Android will automatically inflate the proper layout when we call setContentView(R.layout.main).

The Activity

However, while Android handles the inflation for us, we obviously need to populate the contents a bit differently. In this sample, though, we are relying upon the fact that screen size will not change on the fly. Hence, an instance of our application will either show a ViewPager or show the horizontal LinearLayout, and not have to switch between those at runtime.

Our SampleAdapter, therefore, can remain unchanged, except for reducing the page count to 3:

package com.commonsware.android.pagercolumns;

import android.content.Context;
import android.support.v4.app.Fragment;
import android.support.v4.app.FragmentManager;
import android.support.v4.app.FragmentPagerAdapter;

public class SampleAdapter extends FragmentPagerAdapter {
  Context ctxt=null;

  public SampleAdapter(Context ctxt, FragmentManager mgr) {
    super(mgr);
    this.ctxt=ctxt;
  }

  @Override
  public int getCount() {
    return(3);
  }

  @Override
  public Fragment getItem(int position) {
    return(EditorFragment.newInstance(position));
  }

  @Override
  public String getPageTitle(int position) {
    return(EditorFragment.getTitle(ctxt, position));
  }
}
(from ViewPager/Columns1/app/src/main/java/com/commonsware/android/pagercolumns/SampleAdapter.java)

Our MainActivity will still use the SampleAdapter, and if we have a ViewPager, it will use it the same way as before.
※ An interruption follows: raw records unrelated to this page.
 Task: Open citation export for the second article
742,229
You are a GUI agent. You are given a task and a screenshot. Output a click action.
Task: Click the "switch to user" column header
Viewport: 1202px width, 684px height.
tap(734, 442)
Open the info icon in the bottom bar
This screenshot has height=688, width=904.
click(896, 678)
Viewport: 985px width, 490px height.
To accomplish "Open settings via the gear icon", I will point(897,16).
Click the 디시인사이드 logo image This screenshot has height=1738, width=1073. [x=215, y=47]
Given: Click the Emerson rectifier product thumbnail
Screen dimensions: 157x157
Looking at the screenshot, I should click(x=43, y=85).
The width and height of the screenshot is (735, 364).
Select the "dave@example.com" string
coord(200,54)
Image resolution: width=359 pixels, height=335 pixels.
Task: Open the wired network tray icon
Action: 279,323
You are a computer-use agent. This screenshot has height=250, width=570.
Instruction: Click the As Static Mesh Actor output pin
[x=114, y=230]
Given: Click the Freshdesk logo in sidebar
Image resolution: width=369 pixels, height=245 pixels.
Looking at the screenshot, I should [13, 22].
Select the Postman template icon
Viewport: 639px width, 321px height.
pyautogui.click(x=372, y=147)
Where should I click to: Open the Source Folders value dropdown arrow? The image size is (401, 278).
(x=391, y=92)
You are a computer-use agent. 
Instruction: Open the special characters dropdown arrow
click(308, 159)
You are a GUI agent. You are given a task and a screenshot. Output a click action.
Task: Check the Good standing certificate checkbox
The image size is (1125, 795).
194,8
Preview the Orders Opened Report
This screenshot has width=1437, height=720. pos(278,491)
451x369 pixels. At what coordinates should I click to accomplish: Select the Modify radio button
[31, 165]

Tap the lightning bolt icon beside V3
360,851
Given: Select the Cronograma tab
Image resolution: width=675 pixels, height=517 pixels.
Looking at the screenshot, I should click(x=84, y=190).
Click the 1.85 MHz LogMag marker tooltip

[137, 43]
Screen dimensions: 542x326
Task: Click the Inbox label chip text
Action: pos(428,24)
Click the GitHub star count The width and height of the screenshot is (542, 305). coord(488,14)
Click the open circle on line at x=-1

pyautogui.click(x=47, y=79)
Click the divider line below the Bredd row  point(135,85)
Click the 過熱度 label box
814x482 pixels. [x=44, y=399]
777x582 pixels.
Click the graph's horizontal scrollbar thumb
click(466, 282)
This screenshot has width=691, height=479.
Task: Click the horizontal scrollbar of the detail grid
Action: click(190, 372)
However, if we do not have a ViewPager, we must be showing three panes of content side by side, in which case we just execute a FragmentTransaction to populate the three FrameLayout containers with the three items created by the SampleAdapter:

package com.commonsware.android.pagercolumns;

import android.os.Bundle;
import android.support.v4.app.FragmentActivity;
import android.support.v4.app.FragmentPagerAdapter;
import android.support.v4.view.ViewPager;

public class MainActivity extends FragmentActivity {
  @Override
  public void onCreate(Bundle savedInstanceState) {
    super.onCreate(savedInstanceState);
    setContentView(R.layout.main);

    ViewPager pager=findViewById(R.id.pager);

    if (pager==null) {
      if (getSupportFragmentManager().findFragmentById(R.id.editor1)==null) {
        FragmentPagerAdapter adapter=buildAdapter();

        getSupportFragmentManager().beginTransaction()
                                   .add(R.id.editor1,
                                        adapter.getItem(0))
                                   .add(R.id.editor2,
                                        adapter.getItem(1))
                                   .add(R.id.editor3,
                                        adapter.getItem(2)).commit();
      }
    }
    else {
      pager.setAdapter(buildAdapter());
    }
  }

  private FragmentPagerAdapter buildAdapter() {
    return(new SampleAdapter(this, getSupportFragmentManager()));
  }
}
(from ViewPager/Columns1/app/src/main/java/com/commonsware/android/pagercolumns/MainActivity.java)

Of course, we skip the FragmentTransaction if the fragments already exist, such as due to a screen rotation configuration change.

The Results

On a phone, the ViewPager-based layout looks pretty much as it did before:

A ViewPager. Again.
Figure 625: A ViewPager. Again.

However, on a tablet, we get our three editors side-by-side:

Same App, Large-Screen Layout with Side-By-Side Editors
Figure 626: Same App, Large-Screen Layout with Side-By-Side Editors

The Limitations

The simplified large-screen layout does not contain any indicators above the three editors. This could be added by simple changes to the res/layout-large/main.xml layout resource, if desired.

The bigger limitation is that this only works if you want the same look in all configurations except screen size, and if the screen size never changes. However, it is eminently possible that you will want to have a different mix than that, such as using the three-column approach only on large-screen landscape layouts, using ViewPager everywhere else. In that case, our approach breaks down, as we will have different fragments inside the pager and outside the pager, meaning that we will lose our data on a configuration change. Addressing this issue is covered in the next two sections.